----- TASK DATA -----

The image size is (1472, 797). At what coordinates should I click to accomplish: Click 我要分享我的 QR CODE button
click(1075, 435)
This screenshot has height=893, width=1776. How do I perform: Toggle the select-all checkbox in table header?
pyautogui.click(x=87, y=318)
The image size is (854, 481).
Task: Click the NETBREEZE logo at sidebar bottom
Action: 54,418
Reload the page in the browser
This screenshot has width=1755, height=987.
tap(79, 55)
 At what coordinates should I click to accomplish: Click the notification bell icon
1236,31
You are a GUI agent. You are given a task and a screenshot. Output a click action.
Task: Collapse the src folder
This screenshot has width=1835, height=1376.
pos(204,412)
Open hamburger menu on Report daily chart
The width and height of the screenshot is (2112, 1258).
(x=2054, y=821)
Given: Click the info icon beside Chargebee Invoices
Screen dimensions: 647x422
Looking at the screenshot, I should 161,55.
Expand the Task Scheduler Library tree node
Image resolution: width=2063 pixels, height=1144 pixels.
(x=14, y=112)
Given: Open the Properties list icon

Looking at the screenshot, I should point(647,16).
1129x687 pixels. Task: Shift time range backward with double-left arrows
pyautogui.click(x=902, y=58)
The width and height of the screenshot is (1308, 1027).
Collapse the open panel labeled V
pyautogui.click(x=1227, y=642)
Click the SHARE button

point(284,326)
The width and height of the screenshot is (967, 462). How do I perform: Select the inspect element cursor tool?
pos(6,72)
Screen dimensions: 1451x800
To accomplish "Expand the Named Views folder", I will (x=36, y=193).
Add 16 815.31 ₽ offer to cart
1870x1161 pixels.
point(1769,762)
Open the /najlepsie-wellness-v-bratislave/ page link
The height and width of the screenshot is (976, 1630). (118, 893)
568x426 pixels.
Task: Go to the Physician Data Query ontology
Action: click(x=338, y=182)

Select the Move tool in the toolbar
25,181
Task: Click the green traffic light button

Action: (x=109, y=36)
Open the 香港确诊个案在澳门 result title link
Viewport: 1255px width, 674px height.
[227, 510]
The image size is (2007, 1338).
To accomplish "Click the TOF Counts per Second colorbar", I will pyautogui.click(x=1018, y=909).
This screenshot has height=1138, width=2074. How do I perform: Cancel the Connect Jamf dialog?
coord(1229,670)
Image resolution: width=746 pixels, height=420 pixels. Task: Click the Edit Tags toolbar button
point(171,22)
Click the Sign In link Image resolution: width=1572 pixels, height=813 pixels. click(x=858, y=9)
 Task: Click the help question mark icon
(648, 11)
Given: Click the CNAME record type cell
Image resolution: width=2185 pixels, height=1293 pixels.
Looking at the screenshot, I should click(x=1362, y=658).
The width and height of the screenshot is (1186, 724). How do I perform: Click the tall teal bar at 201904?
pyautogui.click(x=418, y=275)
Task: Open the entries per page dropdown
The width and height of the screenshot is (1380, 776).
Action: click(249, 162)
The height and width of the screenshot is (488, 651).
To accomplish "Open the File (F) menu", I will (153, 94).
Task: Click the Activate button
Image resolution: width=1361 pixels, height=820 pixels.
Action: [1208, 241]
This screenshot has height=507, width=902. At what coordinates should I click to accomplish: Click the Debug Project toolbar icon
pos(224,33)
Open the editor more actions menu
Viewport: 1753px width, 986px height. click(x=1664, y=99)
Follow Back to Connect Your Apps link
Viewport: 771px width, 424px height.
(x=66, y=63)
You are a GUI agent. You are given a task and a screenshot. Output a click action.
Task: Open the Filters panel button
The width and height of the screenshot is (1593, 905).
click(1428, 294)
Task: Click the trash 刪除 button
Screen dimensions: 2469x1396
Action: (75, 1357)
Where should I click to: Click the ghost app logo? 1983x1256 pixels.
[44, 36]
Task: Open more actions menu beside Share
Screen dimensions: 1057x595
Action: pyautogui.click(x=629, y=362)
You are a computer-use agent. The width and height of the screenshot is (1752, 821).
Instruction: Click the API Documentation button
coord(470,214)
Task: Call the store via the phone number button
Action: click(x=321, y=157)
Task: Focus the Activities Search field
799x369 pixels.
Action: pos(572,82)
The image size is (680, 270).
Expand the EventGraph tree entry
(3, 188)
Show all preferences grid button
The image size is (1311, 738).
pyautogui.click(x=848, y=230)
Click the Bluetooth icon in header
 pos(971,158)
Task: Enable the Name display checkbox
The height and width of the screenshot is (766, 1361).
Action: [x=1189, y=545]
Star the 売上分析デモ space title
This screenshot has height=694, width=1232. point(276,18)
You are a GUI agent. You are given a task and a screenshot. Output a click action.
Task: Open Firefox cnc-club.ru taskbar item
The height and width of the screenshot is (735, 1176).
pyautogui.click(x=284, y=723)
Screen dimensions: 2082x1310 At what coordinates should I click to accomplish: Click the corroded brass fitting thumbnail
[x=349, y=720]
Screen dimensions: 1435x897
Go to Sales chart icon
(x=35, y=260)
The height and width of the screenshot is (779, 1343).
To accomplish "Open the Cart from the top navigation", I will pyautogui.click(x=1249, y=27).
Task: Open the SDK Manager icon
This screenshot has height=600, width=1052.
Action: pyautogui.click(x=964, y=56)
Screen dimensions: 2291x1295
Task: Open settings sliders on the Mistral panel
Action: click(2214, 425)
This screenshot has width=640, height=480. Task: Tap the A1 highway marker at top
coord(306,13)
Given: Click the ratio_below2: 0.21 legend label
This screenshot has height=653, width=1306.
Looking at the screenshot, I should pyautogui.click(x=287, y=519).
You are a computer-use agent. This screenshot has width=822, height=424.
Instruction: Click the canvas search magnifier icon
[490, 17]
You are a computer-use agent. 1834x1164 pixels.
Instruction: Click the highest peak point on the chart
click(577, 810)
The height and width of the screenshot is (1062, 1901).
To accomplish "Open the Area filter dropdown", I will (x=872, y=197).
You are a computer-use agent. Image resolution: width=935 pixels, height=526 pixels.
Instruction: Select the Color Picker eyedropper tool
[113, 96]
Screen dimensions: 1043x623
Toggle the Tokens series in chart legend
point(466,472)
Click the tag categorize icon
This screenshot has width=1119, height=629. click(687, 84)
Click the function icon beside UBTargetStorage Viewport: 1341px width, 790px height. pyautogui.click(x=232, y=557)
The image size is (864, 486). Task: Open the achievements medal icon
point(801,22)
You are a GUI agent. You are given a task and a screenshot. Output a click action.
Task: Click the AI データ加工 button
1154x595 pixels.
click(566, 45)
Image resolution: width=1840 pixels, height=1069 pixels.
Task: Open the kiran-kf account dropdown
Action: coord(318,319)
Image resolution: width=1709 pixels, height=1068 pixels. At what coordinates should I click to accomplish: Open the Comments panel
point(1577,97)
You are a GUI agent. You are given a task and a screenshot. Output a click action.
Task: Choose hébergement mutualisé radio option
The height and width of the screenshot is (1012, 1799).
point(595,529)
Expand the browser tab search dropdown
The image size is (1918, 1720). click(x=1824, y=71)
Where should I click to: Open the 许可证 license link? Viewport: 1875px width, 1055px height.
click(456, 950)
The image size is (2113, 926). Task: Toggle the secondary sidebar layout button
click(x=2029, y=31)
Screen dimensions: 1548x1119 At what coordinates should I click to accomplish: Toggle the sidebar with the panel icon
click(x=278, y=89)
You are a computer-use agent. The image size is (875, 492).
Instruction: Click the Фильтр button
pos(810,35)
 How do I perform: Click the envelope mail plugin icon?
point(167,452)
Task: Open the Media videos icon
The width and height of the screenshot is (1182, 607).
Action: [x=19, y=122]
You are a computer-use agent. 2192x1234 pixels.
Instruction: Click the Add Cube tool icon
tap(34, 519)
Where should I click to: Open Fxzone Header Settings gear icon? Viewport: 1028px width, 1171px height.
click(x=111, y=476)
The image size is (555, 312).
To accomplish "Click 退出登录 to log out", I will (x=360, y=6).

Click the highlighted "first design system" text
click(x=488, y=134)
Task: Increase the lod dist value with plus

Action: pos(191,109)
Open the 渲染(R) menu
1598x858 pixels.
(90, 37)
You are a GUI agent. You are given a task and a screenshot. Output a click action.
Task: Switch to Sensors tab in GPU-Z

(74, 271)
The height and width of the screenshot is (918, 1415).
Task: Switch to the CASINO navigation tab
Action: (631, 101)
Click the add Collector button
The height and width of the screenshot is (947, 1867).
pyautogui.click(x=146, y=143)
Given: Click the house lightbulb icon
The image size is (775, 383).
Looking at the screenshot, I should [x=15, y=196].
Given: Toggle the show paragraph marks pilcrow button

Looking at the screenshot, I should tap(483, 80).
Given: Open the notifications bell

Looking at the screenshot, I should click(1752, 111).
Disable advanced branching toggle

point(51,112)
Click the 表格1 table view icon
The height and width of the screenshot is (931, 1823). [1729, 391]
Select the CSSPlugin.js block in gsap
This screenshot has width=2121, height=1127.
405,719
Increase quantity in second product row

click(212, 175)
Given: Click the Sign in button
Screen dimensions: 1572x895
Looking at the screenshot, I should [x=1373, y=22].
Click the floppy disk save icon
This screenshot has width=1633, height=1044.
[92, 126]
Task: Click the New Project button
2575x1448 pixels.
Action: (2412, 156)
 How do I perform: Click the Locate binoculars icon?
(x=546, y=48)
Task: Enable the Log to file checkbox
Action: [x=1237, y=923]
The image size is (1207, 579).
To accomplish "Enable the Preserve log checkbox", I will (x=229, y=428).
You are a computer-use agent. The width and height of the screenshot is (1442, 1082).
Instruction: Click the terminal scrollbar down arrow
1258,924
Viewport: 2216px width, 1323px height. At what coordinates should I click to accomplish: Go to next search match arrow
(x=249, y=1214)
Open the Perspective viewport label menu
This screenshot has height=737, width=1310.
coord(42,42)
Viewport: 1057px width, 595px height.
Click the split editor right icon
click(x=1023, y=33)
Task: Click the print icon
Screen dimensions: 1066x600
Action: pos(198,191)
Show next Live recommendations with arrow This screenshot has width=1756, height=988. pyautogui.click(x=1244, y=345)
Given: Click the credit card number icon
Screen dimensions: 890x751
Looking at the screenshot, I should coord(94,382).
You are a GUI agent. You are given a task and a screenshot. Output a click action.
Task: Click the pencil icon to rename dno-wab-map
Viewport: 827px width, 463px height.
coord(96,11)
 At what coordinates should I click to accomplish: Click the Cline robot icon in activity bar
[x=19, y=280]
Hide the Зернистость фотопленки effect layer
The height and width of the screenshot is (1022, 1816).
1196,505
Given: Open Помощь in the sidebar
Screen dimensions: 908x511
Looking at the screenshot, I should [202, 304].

-----

▸ **WHAT YOU WILL DO**
Using the data above, print exactly the lines from the line that contains "Click the tag categorize icon" through the line that contains "Task: Open the Media videos icon", with both included.

▸ **OUTPUT FOR THIS TASK**
Click the tag categorize icon
This screenshot has width=1119, height=629. click(687, 84)
Click the function icon beside UBTargetStorage Viewport: 1341px width, 790px height. pyautogui.click(x=232, y=557)
The image size is (864, 486). Task: Open the achievements medal icon
point(801,22)
You are a GUI agent. You are given a task and a screenshot. Output a click action.
Task: Click the AI データ加工 button
1154x595 pixels.
click(566, 45)
Image resolution: width=1840 pixels, height=1069 pixels.
Task: Open the kiran-kf account dropdown
Action: coord(318,319)
Image resolution: width=1709 pixels, height=1068 pixels. At what coordinates should I click to accomplish: Open the Comments panel
point(1577,97)
You are a GUI agent. You are given a task and a screenshot. Output a click action.
Task: Choose hébergement mutualisé radio option
The height and width of the screenshot is (1012, 1799).
point(595,529)
Expand the browser tab search dropdown
The image size is (1918, 1720). click(x=1824, y=71)
Where should I click to: Open the 许可证 license link? Viewport: 1875px width, 1055px height.
click(456, 950)
The image size is (2113, 926). Task: Toggle the secondary sidebar layout button
click(x=2029, y=31)
Screen dimensions: 1548x1119 At what coordinates should I click to accomplish: Toggle the sidebar with the panel icon
click(x=278, y=89)
You are a computer-use agent. The image size is (875, 492).
Instruction: Click the Фильтр button
pos(810,35)
 How do I perform: Click the envelope mail plugin icon?
point(167,452)
Task: Open the Media videos icon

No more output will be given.